◆ **THE PROBLEM**
Should a line in the entries below contain "field", return that line.

◆ **DATA RECORDS**
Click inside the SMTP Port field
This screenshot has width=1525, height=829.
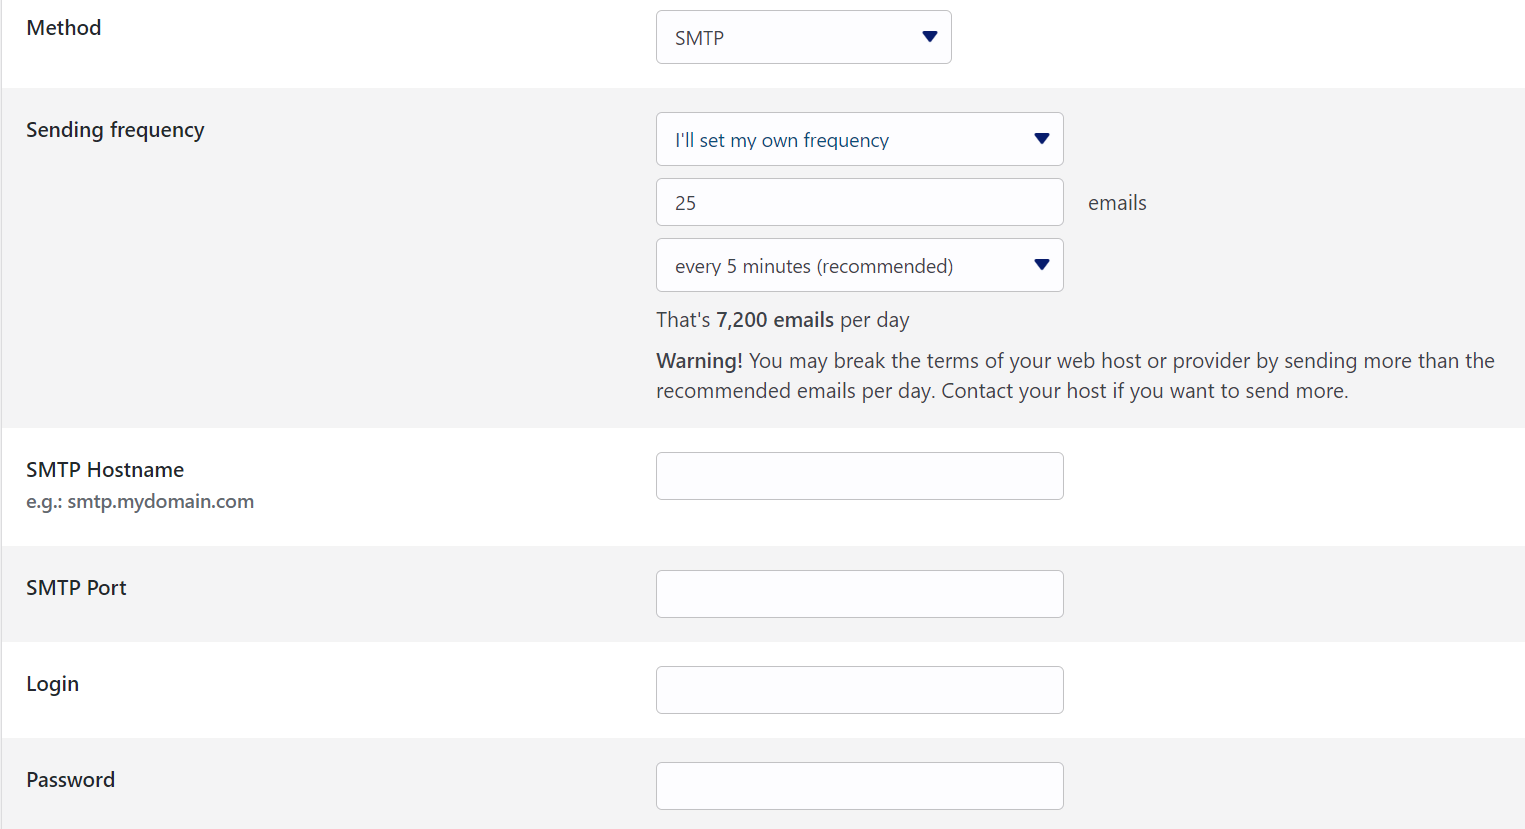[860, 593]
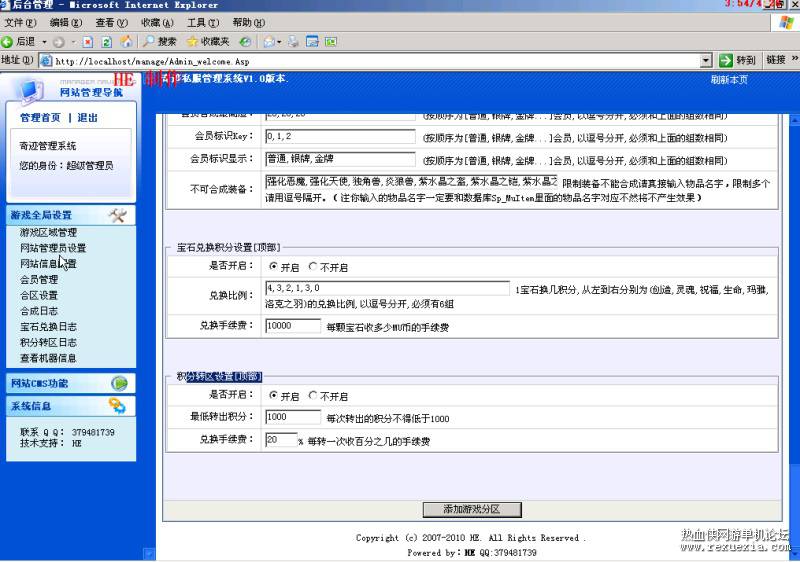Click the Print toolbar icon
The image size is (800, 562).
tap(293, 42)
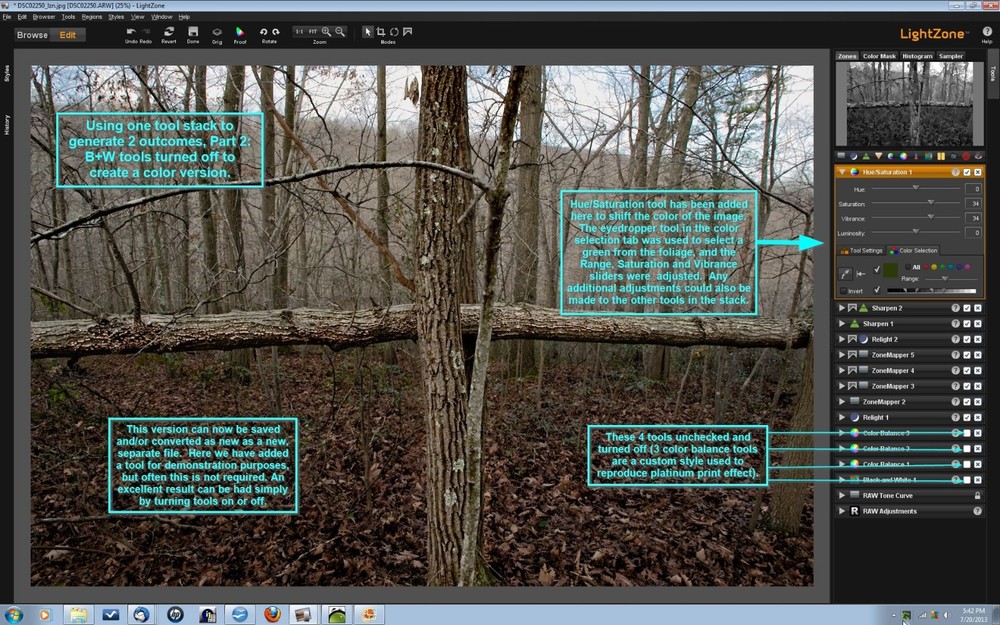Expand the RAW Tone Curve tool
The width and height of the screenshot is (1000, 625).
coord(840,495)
...
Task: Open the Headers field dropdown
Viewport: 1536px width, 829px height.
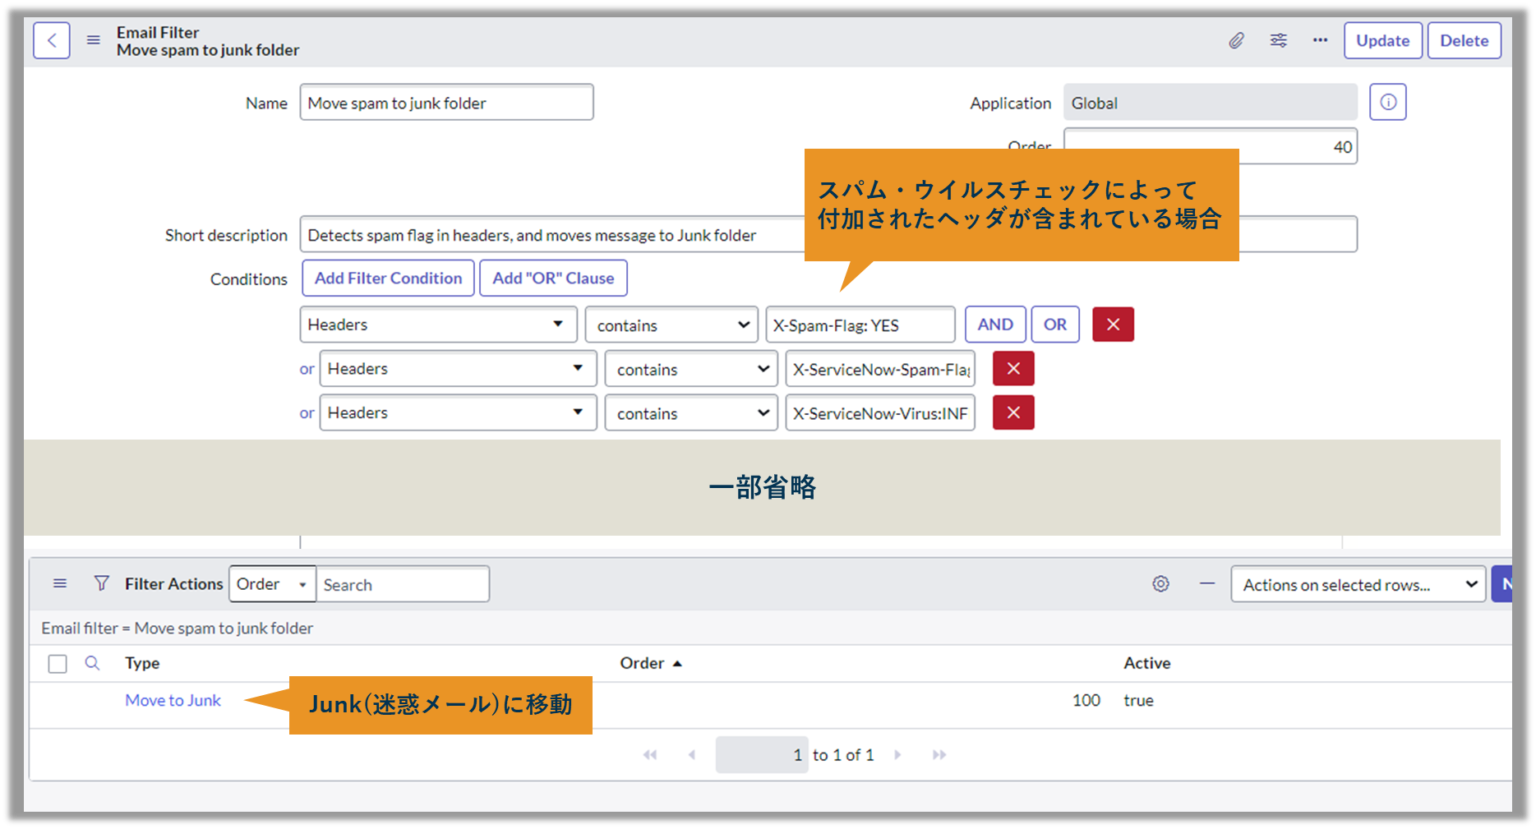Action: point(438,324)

◆ **OUTPUT**
Click inside the SMTP Port field
Task: Open the Headers field dropdown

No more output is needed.